So far the best check for bloat I’ve come across is the one contained in the check_postgres suite from Bucardo. And in places where we can get check_postgres set up and used, it works great. But sometimes we just want to check the bloat on a system and also have a little more fine grained control of the output. So recently I pulled out the rather complex bloat check query from check_postgres and adapted it to a command-line python script: pg_bloat_check.py

While I first started working on this script, just running the query by itself on some of our client systems, I also realized that it can be quite an expensive query to run on larger systems. It also brings back both table and index bloat together and other parts of the script split that to make the distinction. To allow this check to provide data more efficiently and separate table & index bloat, my script first creates a view to use. For postgresql 9.3+, this can be created as a materialized view so running the script to get bloat data back is fast and causes no contention in the system.

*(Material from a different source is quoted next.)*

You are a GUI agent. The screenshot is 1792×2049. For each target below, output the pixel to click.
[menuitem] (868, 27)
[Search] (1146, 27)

The other thing I realized is that bloat percentage alone is a poor indicator of actual system health. Very small tables may always have a higher than average bloat, or there may always be 1 or 2 pages considered waste, and in reality that  has next to zero impact on database performance. Constantly “debloating” them is more a waste of time than the space used. So I added in additional filters that also look at the number of pages in objects and the actual wasted space of those objects. This allows the final output of the bloat report to provide a more accurate representation of where there may actually be problems that need to be looked into.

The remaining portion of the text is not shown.